Daten zum Auffinden sichtbarer Ziele
------------------------------
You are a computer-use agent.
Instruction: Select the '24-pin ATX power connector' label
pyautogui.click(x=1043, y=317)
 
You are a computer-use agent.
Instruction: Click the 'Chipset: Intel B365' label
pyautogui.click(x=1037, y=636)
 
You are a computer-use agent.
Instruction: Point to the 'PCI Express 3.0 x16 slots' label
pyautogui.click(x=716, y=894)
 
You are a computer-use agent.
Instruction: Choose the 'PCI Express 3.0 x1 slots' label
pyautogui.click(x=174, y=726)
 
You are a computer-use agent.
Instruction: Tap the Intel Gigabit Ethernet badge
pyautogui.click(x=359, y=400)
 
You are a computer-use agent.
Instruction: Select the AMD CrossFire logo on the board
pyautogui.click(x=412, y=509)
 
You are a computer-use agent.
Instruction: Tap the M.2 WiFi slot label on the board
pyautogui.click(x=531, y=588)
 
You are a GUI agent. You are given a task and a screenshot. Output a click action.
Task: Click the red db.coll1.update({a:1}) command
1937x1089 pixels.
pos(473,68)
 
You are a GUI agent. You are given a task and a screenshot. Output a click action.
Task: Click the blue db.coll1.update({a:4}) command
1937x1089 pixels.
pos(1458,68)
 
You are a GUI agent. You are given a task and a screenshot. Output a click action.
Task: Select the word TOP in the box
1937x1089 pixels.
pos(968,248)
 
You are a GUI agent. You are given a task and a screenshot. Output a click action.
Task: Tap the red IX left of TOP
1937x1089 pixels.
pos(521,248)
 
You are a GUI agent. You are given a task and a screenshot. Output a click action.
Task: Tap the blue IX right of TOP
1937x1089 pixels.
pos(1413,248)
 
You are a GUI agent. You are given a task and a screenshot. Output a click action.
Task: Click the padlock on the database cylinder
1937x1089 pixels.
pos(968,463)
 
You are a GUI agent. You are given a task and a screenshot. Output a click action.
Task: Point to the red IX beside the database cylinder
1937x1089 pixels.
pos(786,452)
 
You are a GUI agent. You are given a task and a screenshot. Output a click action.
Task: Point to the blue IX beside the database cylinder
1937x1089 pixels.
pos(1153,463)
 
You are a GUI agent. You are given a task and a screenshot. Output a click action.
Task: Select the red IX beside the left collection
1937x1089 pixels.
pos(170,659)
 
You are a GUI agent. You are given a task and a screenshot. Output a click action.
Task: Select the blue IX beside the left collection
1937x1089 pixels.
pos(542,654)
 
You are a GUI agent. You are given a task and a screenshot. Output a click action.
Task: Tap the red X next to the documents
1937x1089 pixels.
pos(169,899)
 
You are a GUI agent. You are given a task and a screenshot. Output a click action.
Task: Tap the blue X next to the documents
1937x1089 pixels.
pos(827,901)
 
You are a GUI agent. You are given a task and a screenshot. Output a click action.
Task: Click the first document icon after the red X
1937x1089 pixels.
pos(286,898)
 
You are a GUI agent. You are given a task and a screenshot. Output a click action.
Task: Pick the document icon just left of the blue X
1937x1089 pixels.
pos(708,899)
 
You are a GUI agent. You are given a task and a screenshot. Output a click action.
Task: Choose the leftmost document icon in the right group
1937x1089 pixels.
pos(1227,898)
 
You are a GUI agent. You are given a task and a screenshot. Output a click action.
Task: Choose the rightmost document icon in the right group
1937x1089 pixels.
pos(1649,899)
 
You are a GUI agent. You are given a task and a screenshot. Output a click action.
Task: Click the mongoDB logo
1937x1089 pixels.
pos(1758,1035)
------------------------------
● Zu erledigen: Stelle bitte alle Datensätze oben Zeile für Zeile als Markdown-Tabelle dar, mit der Spalte „Nr“ für die laufende Nummer und der Spalte „Zeile“ für den Zeileninhalt. Leere Zeilen lässt du dabei weg.

● Lösung der Aufgabe:
| Nr | Zeile |
|---|---|
| 1 | You are a computer-use agent. |
| 2 | Instruction: Select the '24-pin ATX power connector' label |
| 3 | pyautogui.click(x=1043, y=317) |
| 4 | You are a computer-use agent. |
| 5 | Instruction: Click the 'Chipset: Intel B365' label |
| 6 | pyautogui.click(x=1037, y=636) |
| 7 | You are a computer-use agent. |
| 8 | Instruction: Point to the 'PCI Express 3.0 x16 slots' label |
| 9 | pyautogui.click(x=716, y=894) |
| 10 | You are a computer-use agent. |
| 11 | Instruction: Choose the 'PCI Express 3.0 x1 slots' label |
| 12 | pyautogui.click(x=174, y=726) |
| 13 | You are a computer-use agent. |
| 14 | Instruction: Tap the Intel Gigabit Ethernet badge |
| 15 | pyautogui.click(x=359, y=400) |
| 16 | You are a computer-use agent. |
| 17 | Instruction: Select the AMD CrossFire logo on the board |
| 18 | pyautogui.click(x=412, y=509) |
| 19 | You are a computer-use agent. |
| 20 | Instruction: Tap the M.2 WiFi slot label on the board |
| 21 | pyautogui.click(x=531, y=588) |
| 22 | You are a GUI agent. You are given a task and a screenshot. Output a click action. |
| 23 | Task: Click the red db.coll1.update({a:1}) command |
| 24 | 1937x1089 pixels. |
| 25 | pos(473,68) |
| 26 | You are a GUI agent. You are given a task and a screenshot. Output a click action. |
| 27 | Task: Click the blue db.coll1.update({a:4}) command |
| 28 | 1937x1089 pixels. |
| 29 | pos(1458,68) |
| 30 | You are a GUI agent. You are given a task and a screenshot. Output a click action. |
| 31 | Task: Select the word TOP in the box |
| 32 | 1937x1089 pixels. |
| 33 | pos(968,248) |
| 34 | You are a GUI agent. You are given a task and a screenshot. Output a click action. |
| 35 | Task: Tap the red IX left of TOP |
| 36 | 1937x1089 pixels. |
| 37 | pos(521,248) |
| 38 | You are a GUI agent. You are given a task and a screenshot. Output a click action. |
| 39 | Task: Tap the blue IX right of TOP |
| 40 | 1937x1089 pixels. |
| 41 | pos(1413,248) |
| 42 | You are a GUI agent. You are given a task and a screenshot. Output a click action. |
| 43 | Task: Click the padlock on the database cylinder |
| 44 | 1937x1089 pixels. |
| 45 | pos(968,463) |
| 46 | You are a GUI agent. You are given a task and a screenshot. Output a click action. |
| 47 | Task: Point to the red IX beside the database cylinder |
| 48 | 1937x1089 pixels. |
| 49 | pos(786,452) |
| 50 | You are a GUI agent. You are given a task and a screenshot. Output a click action. |
| 51 | Task: Point to the blue IX beside the database cylinder |
| 52 | 1937x1089 pixels. |
| 53 | pos(1153,463) |
| 54 | You are a GUI agent. You are given a task and a screenshot. Output a click action. |
| 55 | Task: Select the red IX beside the left collection |
| 56 | 1937x1089 pixels. |
| 57 | pos(170,659) |
| 58 | You are a GUI agent. You are given a task and a screenshot. Output a click action. |
| 59 | Task: Select the blue IX beside the left collection |
| 60 | 1937x1089 pixels. |
| 61 | pos(542,654) |
| 62 | You are a GUI agent. You are given a task and a screenshot. Output a click action. |
| 63 | Task: Tap the red X next to the documents |
| 64 | 1937x1089 pixels. |
| 65 | pos(169,899) |
| 66 | You are a GUI agent. You are given a task and a screenshot. Output a click action. |
| 67 | Task: Tap the blue X next to the documents |
| 68 | 1937x1089 pixels. |
| 69 | pos(827,901) |
| 70 | You are a GUI agent. You are given a task and a screenshot. Output a click action. |
| 71 | Task: Click the first document icon after the red X |
| 72 | 1937x1089 pixels. |
| 73 | pos(286,898) |
| 74 | You are a GUI agent. You are given a task and a screenshot. Output a click action. |
| 75 | Task: Pick the document icon just left of the blue X |
| 76 | 1937x1089 pixels. |
| 77 | pos(708,899) |
| 78 | You are a GUI agent. You are given a task and a screenshot. Output a click action. |
| 79 | Task: Choose the leftmost document icon in the right group |
| 80 | 1937x1089 pixels. |
| 81 | pos(1227,898) |
| 82 | You are a GUI agent. You are given a task and a screenshot. Output a click action. |
| 83 | Task: Choose the rightmost document icon in the right group |
| 84 | 1937x1089 pixels. |
| 85 | pos(1649,899) |
| 86 | You are a GUI agent. You are given a task and a screenshot. Output a click action. |
| 87 | Task: Click the mongoDB logo |
| 88 | 1937x1089 pixels. |
| 89 | pos(1758,1035) |